Neil Hannon turned fifty last week, the day Joe Biden won. That makes him just older than my older brother, which slightly surprised me. That means that my very early twenties, during which Promenade and Casanova were on consecutive years-long loops on my Discman, were Neil’s mid-twenties. I thought we were closer in age; I identified so strongly with those records and they seemed to connect so exactly and essentially to what was going on in my life at the time.
But then he was always a bit ahead of me, signposting.
This was true musically: he led me to Michael Nyman and chamber music and Scott Walker, even to the point of giving Tilt everything I could muster (which was not enough). It was true in terms of other arts: ‘The Booklovers’ actually was my introduction to a good few of the novelists named therein, and ‘When The Lights Go Out All Over Europe’ inspired forays into French auteur appreciation at a time that all I watched was Annie Hall. It was true of real life interpersonal stuff: while he was becoming more like Alfie I was not, but I was thinking – that doesn’t sound all bad. And it was true even of an attitude to life.
I was on a bus from Ballinteer to town some time in late Spring 1994, Promenade in my earphones, when the thought struck me: you know, maybe I could be happy.
I had nothing to complain about but from secondary school through turning twenty I was lonely-ish, in an unoriginal lovelorn late-adolescent way. I was preoccupied with that loneliness and listening to a lot of American Music Club, which might not have helped but which I refuse to blame. Neil listened to a lot of AMC too and he turned out fine. And I just didn’t really expect things to change. I relied on music so much for guidance and all the stuff that made sense to me, that seemed authentic, was troubled, worried, pained, aching. Until – not to over-simplify – I listened to Promenade on the top of a double decker 48A. And a light went on. It’s so vivid. The surge of hope, of possibility, that those songs gave me.
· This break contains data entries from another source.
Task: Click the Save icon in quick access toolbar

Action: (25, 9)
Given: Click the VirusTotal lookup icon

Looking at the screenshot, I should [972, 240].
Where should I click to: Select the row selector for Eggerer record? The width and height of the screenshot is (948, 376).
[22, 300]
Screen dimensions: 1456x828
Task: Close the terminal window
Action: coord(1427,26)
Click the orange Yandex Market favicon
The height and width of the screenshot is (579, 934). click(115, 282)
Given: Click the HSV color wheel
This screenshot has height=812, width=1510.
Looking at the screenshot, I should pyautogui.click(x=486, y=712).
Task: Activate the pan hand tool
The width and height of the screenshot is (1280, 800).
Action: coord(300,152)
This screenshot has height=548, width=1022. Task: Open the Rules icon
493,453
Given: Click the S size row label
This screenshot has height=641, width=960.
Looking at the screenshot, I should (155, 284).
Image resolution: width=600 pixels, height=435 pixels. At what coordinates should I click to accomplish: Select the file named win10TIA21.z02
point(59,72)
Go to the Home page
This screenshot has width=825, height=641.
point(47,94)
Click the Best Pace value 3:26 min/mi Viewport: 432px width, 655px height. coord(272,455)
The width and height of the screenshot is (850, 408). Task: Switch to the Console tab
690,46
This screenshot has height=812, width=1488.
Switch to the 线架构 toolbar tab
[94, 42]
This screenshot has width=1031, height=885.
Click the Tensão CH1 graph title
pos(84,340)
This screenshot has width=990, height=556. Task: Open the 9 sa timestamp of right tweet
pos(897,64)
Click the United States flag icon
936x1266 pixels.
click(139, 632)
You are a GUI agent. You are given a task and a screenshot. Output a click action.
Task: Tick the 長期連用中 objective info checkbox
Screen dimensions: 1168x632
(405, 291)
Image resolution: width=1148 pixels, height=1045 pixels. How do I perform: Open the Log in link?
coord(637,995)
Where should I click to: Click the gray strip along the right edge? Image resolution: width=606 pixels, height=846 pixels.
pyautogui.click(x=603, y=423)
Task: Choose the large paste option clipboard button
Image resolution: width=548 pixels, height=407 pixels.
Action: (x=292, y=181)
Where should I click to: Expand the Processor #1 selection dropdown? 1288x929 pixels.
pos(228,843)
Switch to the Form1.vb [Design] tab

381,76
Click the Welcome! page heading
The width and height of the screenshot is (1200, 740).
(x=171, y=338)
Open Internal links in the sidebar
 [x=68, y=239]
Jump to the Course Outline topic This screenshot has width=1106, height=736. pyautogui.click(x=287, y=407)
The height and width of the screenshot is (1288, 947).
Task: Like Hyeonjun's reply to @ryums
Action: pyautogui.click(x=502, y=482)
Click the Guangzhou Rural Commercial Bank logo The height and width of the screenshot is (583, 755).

Lately I’ve been thinking about gratitude and trying to think of ways to use gratitude as a grounding. A man I know from work told me last week that he prays twice a day. In the morning to ask for help with the particular challenges that he knows he will face, and at night, having navigated the challenges, to give thanks for the help. He prays to his own God. As I was listening to him last week I was struck by the beautiful simplicity of these acts. The humility of those prayers, and their awesome power.
And I felt my own resistance to the thought itself of the act of praying; how I can hardly even question that resistance; the associations that prayer has, the religious belief I long since abandoned, the sense of betrayal of one’s younger, fiery, certain self if you were even to consider, now, approaching your sixth decade, kneeling down. How predictable. But you know? Teenagers don’t know everything.
It makes it easier to consider asking for help and giving thanks when you have the support of artists, mentors, poets. People like the poet and theologian Pádraig Ó Tuama, whose Poetry Unbound podcast is a twice weekly source of spiritual sustenance; or Joan Halifax, the Buddhist monk whose writing on compassionate care I have stuck to my office wall to remind me that every encounter is an opportunity to connect and serve – so take it. And as I figure out whether I need and whether I can evolve a new way to give thanks, to adapt to changing circumstances, I will continue to use an old and well-tested way. I will keep connecting with the songs that are as close to prayers as I can currently allow. Songs for which I give thanks, by musicians to whom I owe much.
Songs like the pell-mell pantheism of ‘Going Downhill Fast’: “One butterfly spies a glint in his eye / The birds sing as he cycles by / Oh, why should he feel sad / This world ain’t so bad, and besides / Woe betide he who would frown / when natural beauty abounds”. Or the first song of warm, tender, hopeful, reciprocated love that I remember connecting with, a song of love that felt true and doable, a song that sustained me, ‘Geronimo’: “She puts on a record / And sings into her coffee / He puts a blanket round her, sits her down / And dries her beautiful hair”. Or ‘Tonight We Fly’, Promenade’s panoramic, elegiac, ecstatic closer, whose concluding lines have never lost their their power as unadorned secular prayer to encourage, comfort and console: “And when we die / Oh, will we be that disappointed or sad / If heaven doesn’t exist / What will we have missed / This life is the best we’ve ever had”.